End-of-life care SIG would be a world-first

27 Mar 2017

A Special Interest Group (SIG) on palliative and supportive care is a likely and positive outcome of the TSANZ annual scientific meeting.

Dr Natasha Smallwood, a respiratory physician in the Integrated Respiratory and Palliative Care Service at the Royal Melbourne Hospital, told the limbic the SIG would be the only one of its kind in respiratory societies around the world.

Dr Smallwood said the issue was important – not least to encourage better access to palliative care for non-cancer patients.

“The idea of palliative care for non-malignant disease is not in the public consciousness,” she said.
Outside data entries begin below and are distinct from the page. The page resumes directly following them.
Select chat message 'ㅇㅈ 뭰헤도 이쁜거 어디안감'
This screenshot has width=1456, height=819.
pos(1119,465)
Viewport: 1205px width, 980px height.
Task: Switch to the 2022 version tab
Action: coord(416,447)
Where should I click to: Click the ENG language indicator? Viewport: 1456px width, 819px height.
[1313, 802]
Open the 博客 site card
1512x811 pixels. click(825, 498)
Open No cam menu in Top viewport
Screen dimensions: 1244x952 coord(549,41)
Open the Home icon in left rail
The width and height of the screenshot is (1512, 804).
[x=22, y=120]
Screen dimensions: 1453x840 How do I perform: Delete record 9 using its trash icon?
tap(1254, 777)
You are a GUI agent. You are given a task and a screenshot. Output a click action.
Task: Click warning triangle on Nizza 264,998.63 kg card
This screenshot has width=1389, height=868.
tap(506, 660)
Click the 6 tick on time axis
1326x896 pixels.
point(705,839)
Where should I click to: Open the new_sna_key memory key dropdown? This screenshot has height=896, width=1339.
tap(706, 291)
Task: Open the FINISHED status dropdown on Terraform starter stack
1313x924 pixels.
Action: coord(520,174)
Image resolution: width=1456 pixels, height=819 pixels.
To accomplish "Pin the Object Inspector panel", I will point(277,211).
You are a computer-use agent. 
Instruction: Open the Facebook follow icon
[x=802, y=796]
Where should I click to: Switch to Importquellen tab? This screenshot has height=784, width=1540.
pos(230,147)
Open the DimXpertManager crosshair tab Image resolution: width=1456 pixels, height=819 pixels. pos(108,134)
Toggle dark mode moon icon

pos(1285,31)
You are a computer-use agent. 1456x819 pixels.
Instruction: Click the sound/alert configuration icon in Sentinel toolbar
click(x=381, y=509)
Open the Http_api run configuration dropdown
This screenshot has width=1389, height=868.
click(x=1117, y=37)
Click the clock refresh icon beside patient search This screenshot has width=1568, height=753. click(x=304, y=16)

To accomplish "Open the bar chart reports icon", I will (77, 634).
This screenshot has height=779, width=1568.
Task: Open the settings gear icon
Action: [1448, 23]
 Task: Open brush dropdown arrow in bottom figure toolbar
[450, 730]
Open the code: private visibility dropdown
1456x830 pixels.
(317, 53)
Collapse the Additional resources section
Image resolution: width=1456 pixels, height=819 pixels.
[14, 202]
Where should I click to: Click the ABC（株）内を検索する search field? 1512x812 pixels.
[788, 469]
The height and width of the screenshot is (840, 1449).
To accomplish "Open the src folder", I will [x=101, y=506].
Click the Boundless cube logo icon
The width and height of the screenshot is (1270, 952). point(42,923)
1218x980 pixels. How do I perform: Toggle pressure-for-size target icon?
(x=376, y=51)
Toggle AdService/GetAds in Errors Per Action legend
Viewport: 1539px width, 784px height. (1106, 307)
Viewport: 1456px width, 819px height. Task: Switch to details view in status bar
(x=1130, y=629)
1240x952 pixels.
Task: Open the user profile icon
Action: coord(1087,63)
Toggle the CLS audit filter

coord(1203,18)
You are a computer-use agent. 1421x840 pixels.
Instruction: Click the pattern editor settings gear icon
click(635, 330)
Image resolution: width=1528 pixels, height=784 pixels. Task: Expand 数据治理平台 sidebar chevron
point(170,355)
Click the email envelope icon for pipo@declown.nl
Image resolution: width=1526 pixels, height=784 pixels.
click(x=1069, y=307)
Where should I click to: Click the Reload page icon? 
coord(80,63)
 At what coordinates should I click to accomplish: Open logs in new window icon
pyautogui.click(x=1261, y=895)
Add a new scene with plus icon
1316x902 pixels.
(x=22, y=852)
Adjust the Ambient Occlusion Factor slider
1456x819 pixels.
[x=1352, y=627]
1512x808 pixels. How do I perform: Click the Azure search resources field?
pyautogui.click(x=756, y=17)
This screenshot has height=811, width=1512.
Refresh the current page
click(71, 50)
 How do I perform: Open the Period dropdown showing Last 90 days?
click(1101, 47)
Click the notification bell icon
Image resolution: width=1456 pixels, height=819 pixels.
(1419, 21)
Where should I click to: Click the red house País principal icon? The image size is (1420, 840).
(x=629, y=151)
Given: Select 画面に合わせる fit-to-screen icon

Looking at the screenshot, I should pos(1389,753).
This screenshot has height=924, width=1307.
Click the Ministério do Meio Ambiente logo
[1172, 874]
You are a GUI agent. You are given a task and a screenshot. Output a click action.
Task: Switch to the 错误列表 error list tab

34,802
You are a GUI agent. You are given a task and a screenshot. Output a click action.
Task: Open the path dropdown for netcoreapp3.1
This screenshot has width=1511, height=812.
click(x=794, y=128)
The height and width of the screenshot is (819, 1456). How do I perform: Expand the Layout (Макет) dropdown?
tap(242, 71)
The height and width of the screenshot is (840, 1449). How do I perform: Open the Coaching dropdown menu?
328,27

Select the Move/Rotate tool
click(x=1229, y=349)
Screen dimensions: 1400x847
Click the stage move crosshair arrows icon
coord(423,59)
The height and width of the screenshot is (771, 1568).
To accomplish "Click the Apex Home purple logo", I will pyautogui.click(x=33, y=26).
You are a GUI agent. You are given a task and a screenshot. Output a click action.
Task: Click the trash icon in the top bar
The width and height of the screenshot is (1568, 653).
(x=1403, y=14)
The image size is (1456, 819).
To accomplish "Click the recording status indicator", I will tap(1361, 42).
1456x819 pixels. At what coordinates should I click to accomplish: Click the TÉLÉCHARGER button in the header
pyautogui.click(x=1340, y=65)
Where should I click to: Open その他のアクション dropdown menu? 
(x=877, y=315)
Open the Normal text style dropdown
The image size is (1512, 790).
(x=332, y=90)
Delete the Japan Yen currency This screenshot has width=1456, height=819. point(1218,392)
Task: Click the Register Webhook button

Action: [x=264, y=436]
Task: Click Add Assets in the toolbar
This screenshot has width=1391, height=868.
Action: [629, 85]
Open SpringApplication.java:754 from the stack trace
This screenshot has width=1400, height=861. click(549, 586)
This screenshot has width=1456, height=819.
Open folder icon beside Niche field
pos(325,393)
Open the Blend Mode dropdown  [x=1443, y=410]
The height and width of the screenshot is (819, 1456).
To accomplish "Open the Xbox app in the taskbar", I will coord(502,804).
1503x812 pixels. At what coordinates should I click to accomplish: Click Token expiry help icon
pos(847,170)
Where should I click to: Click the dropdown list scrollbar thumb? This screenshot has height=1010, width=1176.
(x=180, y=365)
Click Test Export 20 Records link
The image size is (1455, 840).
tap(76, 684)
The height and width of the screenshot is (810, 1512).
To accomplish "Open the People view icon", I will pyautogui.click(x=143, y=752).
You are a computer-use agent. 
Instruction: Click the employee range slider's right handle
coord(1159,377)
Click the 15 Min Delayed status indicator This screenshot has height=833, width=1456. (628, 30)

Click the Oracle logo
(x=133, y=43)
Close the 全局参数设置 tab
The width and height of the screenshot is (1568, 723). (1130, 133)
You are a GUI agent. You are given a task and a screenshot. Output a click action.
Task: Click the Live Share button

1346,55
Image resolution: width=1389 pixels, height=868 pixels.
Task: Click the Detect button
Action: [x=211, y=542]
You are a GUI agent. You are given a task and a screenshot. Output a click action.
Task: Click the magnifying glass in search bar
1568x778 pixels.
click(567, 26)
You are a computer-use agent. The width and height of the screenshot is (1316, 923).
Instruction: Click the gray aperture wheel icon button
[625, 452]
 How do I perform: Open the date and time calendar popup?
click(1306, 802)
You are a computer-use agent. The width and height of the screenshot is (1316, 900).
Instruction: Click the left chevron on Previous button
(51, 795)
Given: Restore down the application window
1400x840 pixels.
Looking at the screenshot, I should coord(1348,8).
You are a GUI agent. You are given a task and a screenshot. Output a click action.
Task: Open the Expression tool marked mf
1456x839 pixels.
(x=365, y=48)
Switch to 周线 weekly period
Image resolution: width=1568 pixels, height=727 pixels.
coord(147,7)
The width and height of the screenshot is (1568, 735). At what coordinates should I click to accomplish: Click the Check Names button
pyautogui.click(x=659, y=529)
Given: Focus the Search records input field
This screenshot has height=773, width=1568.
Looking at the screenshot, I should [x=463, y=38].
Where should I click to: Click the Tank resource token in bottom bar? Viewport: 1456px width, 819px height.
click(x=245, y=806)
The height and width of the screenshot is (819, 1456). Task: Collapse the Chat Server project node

“COPD is a disease that progresses slowly and breathlessness is a very much the poor cousin of pain. Cancer pain is visible; breathlessness is incredibly invisible.”

Dr Smallwood said there was hesitancy on both sides of the table when it came to initiating discussions about palliative care.

“Respiratory physicians are still not as comfortable prescribing low-dose opioids as our palliative care colleagues and patients or their families might push back when morphine is mentioned.”

“However there isn’t a dividing line between active management of COPD and palliative care. Instead we can add in palliative care to restorative care,” she said.

The SIG is an effort to bring together a broad group of doctors, nurses and health professionals with an interest in end-of-life support for respiratory patients. It would be able to map and pool available resources, standardise messages in curriculum and clinical practice, and act as a research network.

Expressions of interest in the SIG can be sent to [email protected]

The SIG will be co-convened by Dr Smallwood, palliative care physician Professor Jennifer Philip and nurse consultant Mary Roberts.

The proposal will be considered at the TSANZ Board meeting in June.